Data Scientists deal with fields like machine learning, artificial intelligence, and deep learning that involve analyzing data using complex algorithms. Python provides dedicated libraries and frameworks that help data scientists manage complex problems such as:
- Data visualization
- Data modeling
- Data exploration
- Data Collection and Cleaning
Advantages of Python in Business Intelligence
- Descriptive Analysis Using BI & Dashboards: Business Analytics involves understanding the trends across data through visual analysis. Data Scientists prefer using Python as it provides libraries such as Pandas for manipulating data and Matplotlib for creating visualizations.
- Predictive Analysis Using ML/DL: Machine Learning is used in Business Analytics to predict future events using data modeling and statistical algorithms. Most entertainment businesses such as Netflix and Youtube have a recommended section based on predictive Analysis. Data Scientists use Tensor flow, a popular python library that provides access to supervised and unsupervised ML algorithms.
Finance Sector
The finance industry deals with a lot of data. If analyzed and processed, it provides helpful insight that can help increase revenue. The analysis and processing are done through AI-supported data analysis, and as a result, data scientists choose python as their go-to language for such applications. Lets us look at an example of how python helps in predicting stocks prices:
Advantages of Python in the Finance Sector
- Convenient Financial Data Analysis: Data Scientists use algorithms of ML from Scikit-learn, a python library, for training ML models on the data gathered.
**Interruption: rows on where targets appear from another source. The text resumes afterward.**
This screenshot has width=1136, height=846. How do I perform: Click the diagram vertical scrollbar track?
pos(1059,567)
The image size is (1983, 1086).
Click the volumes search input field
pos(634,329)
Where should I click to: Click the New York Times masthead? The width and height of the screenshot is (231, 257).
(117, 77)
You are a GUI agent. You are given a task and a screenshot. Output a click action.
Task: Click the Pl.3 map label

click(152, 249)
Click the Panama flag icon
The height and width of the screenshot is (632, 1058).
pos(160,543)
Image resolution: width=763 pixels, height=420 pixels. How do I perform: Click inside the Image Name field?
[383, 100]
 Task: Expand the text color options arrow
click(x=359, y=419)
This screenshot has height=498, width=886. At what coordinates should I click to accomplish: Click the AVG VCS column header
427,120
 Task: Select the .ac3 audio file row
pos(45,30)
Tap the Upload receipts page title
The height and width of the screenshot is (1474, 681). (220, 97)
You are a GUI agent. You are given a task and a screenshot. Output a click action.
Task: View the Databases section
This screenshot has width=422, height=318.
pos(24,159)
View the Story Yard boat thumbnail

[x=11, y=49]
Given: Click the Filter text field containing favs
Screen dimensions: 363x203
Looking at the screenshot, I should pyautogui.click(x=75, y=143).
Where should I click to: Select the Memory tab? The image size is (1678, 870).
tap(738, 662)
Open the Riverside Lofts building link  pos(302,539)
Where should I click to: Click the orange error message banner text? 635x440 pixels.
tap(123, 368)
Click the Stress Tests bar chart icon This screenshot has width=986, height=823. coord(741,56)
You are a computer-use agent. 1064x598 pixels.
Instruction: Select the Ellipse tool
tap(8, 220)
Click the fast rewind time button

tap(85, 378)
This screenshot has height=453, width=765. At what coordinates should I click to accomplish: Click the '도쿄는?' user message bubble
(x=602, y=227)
These models use statistical data, company announcements, and revenue results to make a statistical prediction about future stock prices. The accuracy depends on the magnitude of data and the type of algorithm used.
- More Accurate Financial Data Visualization: The results are displayed in visual representation in the form of charts and graphs using the Matplotlib library. As a result, python makes it easier for users to get relevant data, analyze it and produce visual insights in the same language. It helps developers to reduce production time for their applications.
- Efficient Data Pipelining: Python supports Pandas web data reader extensions to get financial data from remote databases like Google Finance and Enigma.
The Bottom Line
Python is a reliable, sustainable, well-documented language with a secure future due to the growing community of developers supporting it.
We’ve already seen the reason why developers support python. In case you missed any, here’s a concise list:
- Python enables decreased production time of applications due to its clean syntax.
- Developers can understand each other’s code written in python due to its high readability.
- Python provides large libraries and frameworks catering to projects in diverse fields, from web and software development to machine learning and IoT app development.
- Companies like Google support Python by contributing to its documentation and spreading awareness through workshops on the benefits of using python.
- Its reliability is seen as tech giants like Youtube, Google, and Reddit use it to power their applications.